AUTHOR=Shin Daun , Kim Kyungdo , Lee Seung-Bo , Lee Changwoo , Bae Ye Seul , Cho Won Ik , Kim Min Ji , Hyung Keun Park C. , Chie Eui Kyu , Kim Nam Soo , Ahn Yong Min 

TITLE=Detection of Depression and Suicide Risk Based on Text From Clinical Interviews Using Machine Learning: Possibility of a New Objective Diagnostic Marker

JOURNAL=Frontiers in Psychiatry

VOLUME=Volume 13 - 2022

YEAR=2022

URL=https://www.frontiersin.org/journals/psychiatry/articles/10.3389/fpsyt.2022.801301

DOI=10.3389/fpsyt.2022.801301

ISSN=1664-0640

ABSTRACT=Background: Depression and suicide are critical social problems worldwide, but tools to objectively diagnose them are lacking. Therefore, this study aimed to diagnose depression through machine learning and determine whether it is possible to discriminate high-risk groups of suicide through texts spoken by the participants in a semi-structured interview.
Methods: A total of 83 normal and 83 depressed patients were recruited. All participants were recorded during the Mini-International Neuropsychiatric Interview, and through the suicide risk assessment among interview items, 83 depressed patients were classified into 31 high-suicide risk groups and 52 low-suicide risk groups. The recorded file was transcribed into the text after the part uttered by the participant was extracted. In addition, all participants  were evaluated for depression, anxiety, suicidal ideation, and impulsivity. The chi-square test and student’s T-test were used to compare clinical variables, and the Naive Bayes classifier was used for the machine learning model of text.
Results: A total of 21,376 words were extracted from all participants, and the model for diagnosing depressed patients based on this confirmed area under the curve (AUC) of 0.905, a sensitivity of 0.699, and a specificity of 0.964. The AUC of the model that distinguishes the two groups using statistically significant demographic variables between them was only 0.761, and it was confirmed that the text-based classification was superior to the demographic model by the DeLong test result (p-value 0.001).
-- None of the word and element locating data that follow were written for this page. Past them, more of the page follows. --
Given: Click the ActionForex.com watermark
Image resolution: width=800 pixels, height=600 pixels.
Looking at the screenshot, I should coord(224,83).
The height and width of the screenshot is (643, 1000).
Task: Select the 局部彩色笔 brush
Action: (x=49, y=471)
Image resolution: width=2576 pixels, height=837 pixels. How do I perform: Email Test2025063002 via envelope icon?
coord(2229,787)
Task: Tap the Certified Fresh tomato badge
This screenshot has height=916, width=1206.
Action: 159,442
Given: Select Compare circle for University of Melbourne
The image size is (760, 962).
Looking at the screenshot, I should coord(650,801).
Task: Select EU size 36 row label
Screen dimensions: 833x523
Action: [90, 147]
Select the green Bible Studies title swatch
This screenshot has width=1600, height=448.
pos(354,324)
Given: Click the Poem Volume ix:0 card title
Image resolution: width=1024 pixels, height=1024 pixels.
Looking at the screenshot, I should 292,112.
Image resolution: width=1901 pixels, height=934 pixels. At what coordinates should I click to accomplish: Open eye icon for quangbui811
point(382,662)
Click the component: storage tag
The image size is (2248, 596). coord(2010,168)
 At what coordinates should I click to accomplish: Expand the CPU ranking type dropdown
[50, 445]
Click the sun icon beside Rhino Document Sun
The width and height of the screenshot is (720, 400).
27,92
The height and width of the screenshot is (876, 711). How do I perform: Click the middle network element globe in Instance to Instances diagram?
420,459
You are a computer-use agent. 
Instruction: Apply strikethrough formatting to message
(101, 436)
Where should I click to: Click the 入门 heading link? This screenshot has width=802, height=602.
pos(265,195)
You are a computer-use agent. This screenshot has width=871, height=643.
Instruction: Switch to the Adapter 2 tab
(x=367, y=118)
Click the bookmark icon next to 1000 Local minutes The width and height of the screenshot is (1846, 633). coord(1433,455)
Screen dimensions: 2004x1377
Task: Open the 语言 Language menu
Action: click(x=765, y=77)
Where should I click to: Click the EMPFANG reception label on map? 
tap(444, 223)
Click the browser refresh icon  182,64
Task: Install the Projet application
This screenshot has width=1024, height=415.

When predicting the high suicide risk group, the demographics-based AUC was 0.499, and the text-based AUC was 0.632. However, the AUC of the ensemble model incorporating demographics variables was 0.800.
Conclusions: The possibility of diagnosing depression with the interview text was confirmed, and regarding suicide risk, the diagnosis accuracy increased when the text was used with the demographic variables. Therefore, it was confirmed that the participant’s words in the interview show significant potential as an objective and diagnostic marker through machine learning.